Star of Providence Review (Hustle Cop)
For now, I feel like I've hit my ceiling with this game, despite wanting to see more of its content. It's a shame, but it is what it is, I guess. Figured I might as well write a review for closure.
Star of Providence is an excellent game crammed into a mediocre roguelike.
This game feels excellent to play. It's full of varied weapons, systems and mechanics that are just complex enough to surprise me, and challenges that (usually) feel worthwhile to conquer. When the game is at its best, I really feel like I'm fighting for my life against the odds. It also certainly doesn't hurt that the visual style, soundtrack, and touches of story/lore do a lot to keep me engaged and wanting to dive deeper.
However, I hit something of a wall. I reliably die on the final 2 stages of hard mode, and I've only even made it to the True Final Boss 2 or 3 times. On its own, dying over and over again while trying to improve doesn't bother me when the game is fun, but aspects of Star of Providence as a roguelike (or "roguelite", whatever) started to come undone for me throughout this process, leaving me in my present predicament, where I just can't justify spending more hours grinding this game with so many others to play.
Despite having plenty of content, this game is oddly stingy about how it doles it out.
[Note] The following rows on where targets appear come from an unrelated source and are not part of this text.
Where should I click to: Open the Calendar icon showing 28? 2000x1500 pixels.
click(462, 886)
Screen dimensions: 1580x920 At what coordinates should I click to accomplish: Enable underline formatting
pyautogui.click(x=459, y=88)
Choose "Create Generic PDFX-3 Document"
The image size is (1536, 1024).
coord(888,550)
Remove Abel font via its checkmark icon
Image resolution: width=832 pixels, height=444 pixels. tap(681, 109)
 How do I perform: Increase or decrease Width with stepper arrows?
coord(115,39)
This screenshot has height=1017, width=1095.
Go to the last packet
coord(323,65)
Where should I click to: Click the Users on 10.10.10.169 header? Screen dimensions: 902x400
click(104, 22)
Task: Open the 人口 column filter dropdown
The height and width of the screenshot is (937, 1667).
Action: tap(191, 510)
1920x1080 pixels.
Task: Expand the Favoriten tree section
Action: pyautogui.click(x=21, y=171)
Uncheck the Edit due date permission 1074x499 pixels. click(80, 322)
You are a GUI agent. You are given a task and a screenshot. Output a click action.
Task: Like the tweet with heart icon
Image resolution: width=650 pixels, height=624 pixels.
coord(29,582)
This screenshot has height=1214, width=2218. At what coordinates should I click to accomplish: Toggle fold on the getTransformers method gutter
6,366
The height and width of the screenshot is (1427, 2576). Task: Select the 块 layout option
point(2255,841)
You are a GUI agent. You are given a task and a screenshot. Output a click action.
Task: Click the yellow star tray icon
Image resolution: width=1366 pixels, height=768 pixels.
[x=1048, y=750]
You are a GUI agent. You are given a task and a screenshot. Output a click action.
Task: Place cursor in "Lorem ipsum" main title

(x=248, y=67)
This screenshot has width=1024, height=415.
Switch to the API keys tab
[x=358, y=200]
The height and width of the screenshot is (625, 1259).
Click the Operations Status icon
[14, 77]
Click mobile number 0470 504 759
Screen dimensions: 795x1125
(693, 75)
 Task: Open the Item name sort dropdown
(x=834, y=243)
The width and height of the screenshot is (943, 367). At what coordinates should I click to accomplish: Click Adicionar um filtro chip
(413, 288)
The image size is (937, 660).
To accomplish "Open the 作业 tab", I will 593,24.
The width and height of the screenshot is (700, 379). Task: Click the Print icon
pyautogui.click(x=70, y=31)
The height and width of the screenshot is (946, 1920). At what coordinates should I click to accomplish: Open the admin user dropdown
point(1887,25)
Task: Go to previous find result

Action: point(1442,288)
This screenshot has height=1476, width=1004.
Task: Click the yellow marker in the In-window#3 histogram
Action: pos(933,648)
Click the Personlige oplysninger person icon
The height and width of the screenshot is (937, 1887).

A lot of secret unlocks have extremely arcane prerequisites/conditions. Also, the items in the unlock shop in the base are extremely expensive, sometimes taking several hours worth of runs just to unlock a single weapon/perk/modifier that often feels underwhelming. There are also a number of random events that lead to interesting little narrative sequences with characters, but they are few and far between. The ultimate result of all this is that the overwhelming majority of my runs feel the exact same, fighting my way through dozens and dozens of familiar pre-made rooms, getting the same perks and items, getting whittled down by mistakes, dying somewhere in the final levels, and doing it all over and over again. The best roguelites (Nuclear Throne, Downwell, Hades, etc.) will usually implement features in a way that maintains enough variety to keep your experience feeling fresh, but Star of Providence does not do so, at least not very well.
I want to experience more of what this game has to offer. I want to free Null from his fate. I want to clear the secret areas and fight the secret bosses. But I can't, and it has gone from feeling like I'm conquering a difficult challenge to feeling like I'm just wasting time, so I have to stop, and that feels bad, because it really is a good game beneath those issues.